Sejumlah Pejabat Terancam Nonjob – Radar Bone

Radar Bone

Berita Terkini

Sejumlah Pejabat Terancam Nonjob

Bupati Bone, Dr HA Fahsar M Padjalangi memberi sambutan pada rapat paripurna penyampaian LKPj bupati beberapa hari lalu. Bupati tengah menggodok perampingan struktur organisasi perangkat daerah.

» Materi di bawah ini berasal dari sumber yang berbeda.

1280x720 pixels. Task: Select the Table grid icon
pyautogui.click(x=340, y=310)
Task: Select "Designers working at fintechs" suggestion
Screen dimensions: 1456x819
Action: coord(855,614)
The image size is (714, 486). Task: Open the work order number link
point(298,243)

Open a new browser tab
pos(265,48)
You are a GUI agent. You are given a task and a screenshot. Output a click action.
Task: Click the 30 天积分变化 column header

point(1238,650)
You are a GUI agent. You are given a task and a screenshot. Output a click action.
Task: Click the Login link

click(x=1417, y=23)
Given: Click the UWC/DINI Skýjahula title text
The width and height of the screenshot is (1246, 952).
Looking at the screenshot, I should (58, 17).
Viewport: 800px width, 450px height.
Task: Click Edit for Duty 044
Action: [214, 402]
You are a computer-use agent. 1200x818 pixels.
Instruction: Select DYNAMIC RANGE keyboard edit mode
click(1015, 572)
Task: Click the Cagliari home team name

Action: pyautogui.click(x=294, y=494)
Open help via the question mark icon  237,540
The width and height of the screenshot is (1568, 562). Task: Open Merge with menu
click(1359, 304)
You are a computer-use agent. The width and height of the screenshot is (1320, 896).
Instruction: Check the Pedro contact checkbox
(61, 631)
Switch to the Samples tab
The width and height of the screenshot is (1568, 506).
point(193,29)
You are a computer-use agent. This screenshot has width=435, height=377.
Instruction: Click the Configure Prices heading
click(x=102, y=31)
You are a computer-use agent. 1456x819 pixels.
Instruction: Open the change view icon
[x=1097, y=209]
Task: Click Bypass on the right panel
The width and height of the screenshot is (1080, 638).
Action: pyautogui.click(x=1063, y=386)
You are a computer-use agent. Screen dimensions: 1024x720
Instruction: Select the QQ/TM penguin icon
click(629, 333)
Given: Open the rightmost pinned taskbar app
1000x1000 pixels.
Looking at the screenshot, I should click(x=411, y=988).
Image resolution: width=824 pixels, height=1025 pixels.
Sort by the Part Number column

WATAMPONE, RB–Pemerintah Kabupaten Bone tengah menggodok perampingan struktur organisasi perangkat daerah. Sejumlah SKPD bakal dilebur dan bergabung dengan SKPD lain. Tak pelak, sejumlah pejabat pun terancam kehilangan posisi strategis alias nonjob.
Pemerintah Kabupaten Bone melalui Bagian Organisasi telah membentuk tim untuk melakukan pembobotan penetapan tipe satuan kerja perangkat daerah (SKPD). Dalam pembobotan ini akan menentukan kelak SKPD yang bertahan dalam struktur organisasi maupun yang dilebur. Perampingan ini dilakukan seiring terbitnya pengganti Peraturan Pemerintah Nomor 41 Tahun 2017 Tentang Struktur Organisasi Perangkat Daerah.
Hal ini ditegaskan Kepala Bagian Organisasi Setda Bone, A Amran saat ditemui RADAR BONE, Minggu, 3 April lalu.
“Tim kami sementara berjalan melakukan pembobotan untuk menentukan tipe SKPD sambil menunggu petunjuk teknis selanjutnya dari pemerintah pusat,” terangnya.
SKPD yang masuk tipe A, kata Amran digawangi seorang kadis, didampingi sekretaris dan empat orang kepala bidang. Kemudian tipe B diisi seorang kadis, sekretaris dan tiga orang kepala bidang. Sedangkan tipe C seorang kadis, tanpa sekretaris dan dua orang kepala bidang.
Dengan penerapan PP itu pula, lanjut Amran maka terdapat beberapa SKPD yang akan digabung. Miisalnya, Kantor Pengelola Kebersihan Pertamanan dan Pemakaman, secara administrasi bisa bergabung ke Dinas PU dan SDA tetapi secara teknis ke Badan Lingkungan Hidup Daerah.
Begitupula dengan Kantor Pemadam Kebakaran akan bergabung dengan Badan Penanggulangan Bencana Daerah (BPBD) dan berubah nama menjadi Badan Trantib. Kemudian Dinas Peternakan akan bergabung dengan Dinas Pertanian. Selain ada yang melebur ke SKDP lain. Beberapa diantaranya beralih ke provinsi dan pusat.
Contohnya, Dinas Energi dan Sumber Daya Mineral (ESDM) dan Dinas Kehutanan dan Perkebunan (Dishutbun) akan diambilalih pemerintah provinsi. Lalu, BP4K dan Badan Kesbangpol akan ditarik oleh pemerintah pusat.
“Namun kegiatan ini tentunya bertahap. Pada April hingga Mei kami tunggu surat dari kementerian tentang nomenklatur, struktur dan tupoksi dari SKPD yang dibentuk.
Selanjutnya akan dilakukan pembahasan hingga Oktober, baru kemudian dibuatkan peraturan daerah,hingga November keluar peraturan bupati,” beber Amran.
Lebih jauh Mantan Camat Dua Boccoe ini mengemukakan, bahwa pekerjaan tim sudah hampir rampung.
“Pembobotan yang kami lakukan sebenarnya sudah hampir rampung, hanya saja ada lagi tambahan lampiran yang mesti dilengkapi misalnya saja khusus di sekretariat, harus dicantumkan jumlah perda yang diterbitkan dan masih berlaku serta apa mengatur tentang apa.
Sementara itu Ketua Pertimbangan Jabatan dan Kepangkatan (Baperjakat), HA Surya Darma memastikan akan ada beberapa pejabat yang terpaksa kehilangan posisi, karena perampingan organisasi tersebut. “Nantinya memang akan ada beberapa yang kehilangan jabatan, karena organisasi dirampingkan. Sementara ini, tim bekerja untuk menentukan struktur organisasi yang baru,” tutur Sekkab Bone tersebut saat ditemui RADAR BONE usai menghadiri rapat paripurna istimewa DPRD Bone, Rabu 6 April kemarin.
Saat ini dalam struktur organisasi Pemerintah Kabupaten Bone, terdapat sedikitnya 38 SKPD. Terdiri dari 19 dinas, 12 badan dan 7 kantor. Ini belum termasuk kepala bagian dan camat.